Na véspera do feriado, foram publicados simultaneamente os dois regulamentos que estruturam o núcleo operacional da reforma tributária do consumo: o Decreto nº 12.955, de 29 de abril de 2026, que regulamenta a CBS, e a Resolução CGIBS nº 6, de 30 de abril de 2026, que regulamenta o IBS. Juntos, os dois diplomas formalizam a arquitetura regulatória desenhada pelo art. 317 da Lei Complementar nº 214/2025 e marcam o início efetivo da contagem do prazo para aplicação das penalidades do novo sistema.
Para compreendê-los corretamente, é indispensável entender por que são dois regulamentos distintos, o que têm em comum e o que os diferencia.
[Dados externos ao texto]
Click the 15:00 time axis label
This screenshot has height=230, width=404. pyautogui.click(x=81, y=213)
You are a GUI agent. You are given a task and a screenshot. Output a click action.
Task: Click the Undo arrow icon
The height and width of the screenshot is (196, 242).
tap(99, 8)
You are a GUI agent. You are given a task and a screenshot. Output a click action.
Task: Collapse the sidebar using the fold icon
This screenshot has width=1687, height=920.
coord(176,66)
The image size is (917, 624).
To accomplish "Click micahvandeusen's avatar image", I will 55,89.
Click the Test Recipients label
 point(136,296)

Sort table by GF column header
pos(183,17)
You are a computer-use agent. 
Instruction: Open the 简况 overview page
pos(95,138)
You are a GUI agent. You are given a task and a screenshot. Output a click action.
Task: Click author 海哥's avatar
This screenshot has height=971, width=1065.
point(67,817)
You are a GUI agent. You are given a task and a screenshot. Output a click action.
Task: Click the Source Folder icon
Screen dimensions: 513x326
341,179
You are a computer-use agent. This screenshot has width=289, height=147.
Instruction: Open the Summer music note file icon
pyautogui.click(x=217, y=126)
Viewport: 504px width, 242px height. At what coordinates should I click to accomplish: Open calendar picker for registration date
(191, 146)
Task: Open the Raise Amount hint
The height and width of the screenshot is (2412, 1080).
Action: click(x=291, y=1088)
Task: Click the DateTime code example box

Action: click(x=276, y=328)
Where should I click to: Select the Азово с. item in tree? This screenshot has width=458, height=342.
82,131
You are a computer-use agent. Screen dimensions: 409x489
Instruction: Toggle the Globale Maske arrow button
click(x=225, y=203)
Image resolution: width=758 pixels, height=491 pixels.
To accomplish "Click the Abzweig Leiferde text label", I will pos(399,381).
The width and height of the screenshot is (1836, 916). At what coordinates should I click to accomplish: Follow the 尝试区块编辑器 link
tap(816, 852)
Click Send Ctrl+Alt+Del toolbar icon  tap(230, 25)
É disso que trata este artigo.
1. A arquitetura dual dos regulamentos: CBS e IBS lado a lado
A reforma tributária criou dois tributos sobre bens e serviços que, embora incidentes sobre as mesmas bases econômicas e operações, têm naturezas jurídicas e competências distintas:
- CBS Contribuição Social sobre Bens e Serviços, de competência da União, prevista no art. 195, V, da Constituição Federal, que substituirá PIS e COFINS; e
- IBS Imposto sobre Bens e Serviços, de competência compartilhada dos Estados, Distrito Federal e Municípios, previsto no art. 156-A da Constituição Federal, que substituirá ICMS e ISS.
Por serem tributos gêmeos e duais com fato gerador, base de cálculo, hipóteses de incidência e não incidência, regime de créditos e obrigações acessórias essencialmente idênticos, mas com competências tributárias distintas, a LC 214/2025 estabeleceu, em seu art. 317, a seguinte arquitetura regulatória:
“Art. 317. Compete: I – ao Comitê Gestor do IBS editar o regulamento do IBS; e II – ao Poder Executivo da União editar o regulamento da CBS. § 1º As disposições comuns ao IBS e à CBS, inclusive suas alterações posteriores, serão aprovadas por ato conjunto do Comitê Gestor do IBS e do Poder Executivo da União e constarão, igualmente, do regulamento do IBS e do regulamento da CBS.”
Ou seja: existem dois regulamentos formalmente distintos, cada um editado pela autoridade competente do respectivo tributo. Mas as normas comuns a ambos que são a maior parte do conteúdo devem ser aprovadas conjuntamente e constar, de forma idêntica, nos dois diplomas.
O regulamento da CBS: Decreto nº 12.955/2026
O Decreto nº 12.955/2026, assinado pelo Presidente da República com base no art. 84, IV, da Constituição, é o regulamento da CBS. Com mais de 13.000 linhas e dezenas de anexos com listas NCM/SH, ele é o diploma que traduz operacionalmente a LC 214 para fins da contribuição federal.
O regulamento do IBS: Resolução CGIBS nº 6/2026
O regulamento do IBS foi editado pelo Comitê Gestor do Imposto sobre Bens e Serviços (CGIBS), por meio da Resolução CGIBS nº 6, de 30 de abril de 2026, publicada no mesmo dia que o Decreto da CBS. O CGIBS é o ente de natureza especial criado pela Lei Complementar nº 227/2026, com independência técnica, administrativa, orçamentária e financeira, que representa conjuntamente os Estados, o Distrito Federal e os Municípios na gestão compartilhada do IBS.
A Resolução CGIBS nº 6 reproduz, em sua parte comum, o mesmo conteúdo normativo do Decreto nº 12.955/2026, conforme exigido pelo art. 317, § 1º, da LC 214. Sua estrutura é organizada em três livros: o Livro I, que traz as normas comuns ao IBS e à CBS; o Livro II, que trata das normas específicas do IBS, incluindo fiscalização, penalidades, contencioso administrativo e regras de distribuição da arrecadação entre os entes; e o Livro III, com as disposições finais e anexos.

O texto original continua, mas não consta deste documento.